2. Survei Disiplin Ilmu Modern (Discipline survey):
Setiap disiplin ilmu modern harus disurvei dan diilustrasikan dalam bentuk bagan (skema) yang mencakup asal-usul historisnya, perkembangan metodologi, keluasan cakupannya, dan kontribusi tokoh-tokoh utamanya. Survei ini harus dilengkapi dengan bibliografi terpenting. Langkah ini penting agar ilmuwan Muslim memahami secara detail kelebihan dan kekurangan disiplin ilmu tersebut, membangun dasar pemahaman bersama sebelum proses Islamisasi dimulai.
3. Penguasaan Khazanah Islam, Sebuah Antologi (Mastery of the Islamic legacy: the anthology):
Pada tahap ini, dilakukan pencarian sistematis terhadap khazanah Islam—termasuk Al-Qur’an, Sunnah, dan warisan intelektual Muslim—untuk menemukan sejauh mana khazanah tersebut menyentuh dan membahas objek-objek yang relevan dengan disiplin ilmu modern. Tujuannya adalah untuk membuktikan relevansi khazanah Islam dan mengatasi pandangan keliru di kalangan ilmuwan Muslim didikan Barat yang mengira warisan keilmuan Islam tidak relevan.
4. Analisis Khazanah Ilmiah Islam (Mastery of the Islamic legacy: the analysis):
Khazanah Islam yang telah dikumpulkan kemudian dianalisis secara historis, dikaitkan dengan berbagai bidang kehidupan manusia, dan diurutkan berdasarkan prioritas. Analisis harus fokus pada prinsip-prinsip pokok (tajuk-tajuk abadi) dan masalah-masalah utama yang relevan dengan tantangan kontemporer.
Fase II: Penentuan Relevansi dan Penilaian Kritis (Dekonstruksi) (Langkah 5–7)
Fase ini adalah fase kritis untuk memurnikan (dekonstruksi) ilmu modern dan warisan Islam dari unsur-unsur non-Islami, menggunakan prinsip-prinsip Tawhid sebagai filter.
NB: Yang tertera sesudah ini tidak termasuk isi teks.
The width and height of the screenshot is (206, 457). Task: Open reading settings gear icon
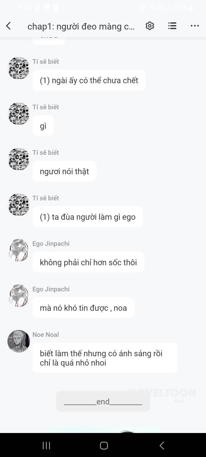(150, 26)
5. Menentukan Relevansi Islam untuk Disiplin Ilmu Modern (Establishment of the specific relevance of Islam to the disciplines):
Langkah ini berfokus pada dialog dan identifikasi sumbangan spesifik yang dapat diberikan Islam terhadap setiap disiplin ilmu modern. Tim kerja yang terdiri dari ahli modern dan ahli Islam harus menentukan secara spesifik bagian mana dari ilmu modern yang dapat diterima, mana yang harus ditolak, dan mana yang memerlukan Islamisasi.
6. Penilaian Kritis Terhadap Disiplin Ilmu Modern (Critical assessment of the modern discipline: the state-of-the art):
Ini adalah tahap dekonstruksi ilmu modern. Disiplin ilmu modern harus dinilai secara kritis untuk mengidentifikasi sejauh mana ia menyimpang, membelok, atau mengabaikan visi Islam. Kritik harus diarahkan pada asumsi-asumsi metodologis (seperti empirisme radikal), kategori-kategori (seperti individualisme), dan teori-teori (seperti relativisme etika) yang bertentangan dengan Tawhid. Tujuannya adalah menentukan aspek-aspek yang harus dikoreksi dan diubah.
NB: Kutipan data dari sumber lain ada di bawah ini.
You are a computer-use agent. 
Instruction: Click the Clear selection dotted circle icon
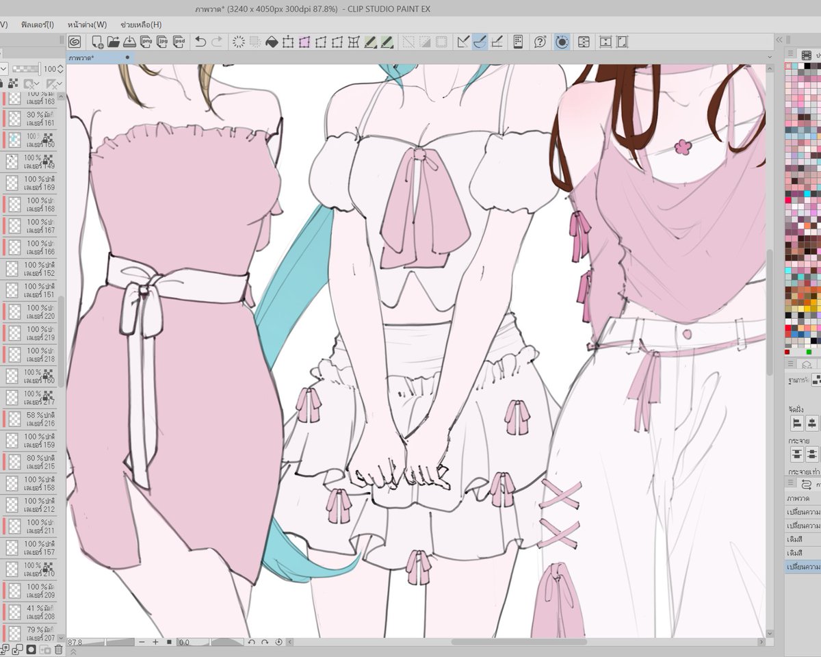point(239,42)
7. Penilaian Kritis Atas Khazanah Islam (Critical assessment of the Islamic legacy: the state-of-the art):
Tahap ini merupakan dekonstruksi internal. Warisan khazanah Islam harus dinilai secara kritis untuk menyingkirkan elemen yang tidak murni Islami (misalnya, takhayul atau praktik kultural yang salah) atau pandangan yang hanya relevan pada masanya dan tidak lagi sesuai dengan realitas kontemporer. Khazanah Islam harus didekati sebagai usaha manusia (yang dapat salah), bukan wahyu, agar dapat dikoreksi dan diselaraskan kembali dengan Al-Qur’an dan Sunnah. Langkah ini memastikan bahwa proyek IOK didasarkan pada Islam yang otentik dan dinamis.
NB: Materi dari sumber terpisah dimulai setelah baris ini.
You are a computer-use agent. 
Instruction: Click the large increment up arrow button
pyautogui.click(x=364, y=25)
Fase III: Sintesis, Rekonstruksi, dan Sosialisasi (Konstruksi) (Langkah 8–12)
Fase ini adalah puncak IOK, menghasilkan ilmu pengetahuan baru yang diislamkan dan menyebarkannya.
8. Survei Masalah-Masalah Umat Islam (Survey of the ummah's major problems):
Dilakukan survei komprehensif terhadap masalah-masalah riil yang dihadapi umat Islam saat ini (misalnya, fragmentasi politik, ketergantungan ekonomi, erosi moral) dan menyusunnya dalam daftar prioritas.
9. Survei Masalah-Masalah Umat Manusia:
Dilakukan survei serupa mengenai masalah-masalah global yang dihadapi oleh seluruh umat manusia (misalnya, isu lingkungan, perang, kemiskinan). Kedua survei (Langkah 8 dan 9) berfungsi untuk memastikan bahwa hasil IOK berorientasi pada realitas dan memiliki fungsi sosial yang tinggi, menjalankan misi rahmatan lil alamin.
10. Analisis dan Sintesis Kreatif (Analisa & Sintesa Khazanah Islam dengan Ilmu Modern):
Ini adalah inti dari konstruksi ilmu baru. Melibatkan sintesis kreatif yang rumit, di mana ilmuwan mendamaikan, mengkaji ulang, menyusun kembali, dan memodifikasi konsep, data, prinsip, dan tujuan dari ilmu modern (yang telah dikritik) dan khazanah Islam (yang telah dimurnikan). Tujuannya adalah rekonstruksi total disiplin ilmu, menanamkan visi Islam pada setiap tahapan, mulai dari kategori, metode, hingga tujuan.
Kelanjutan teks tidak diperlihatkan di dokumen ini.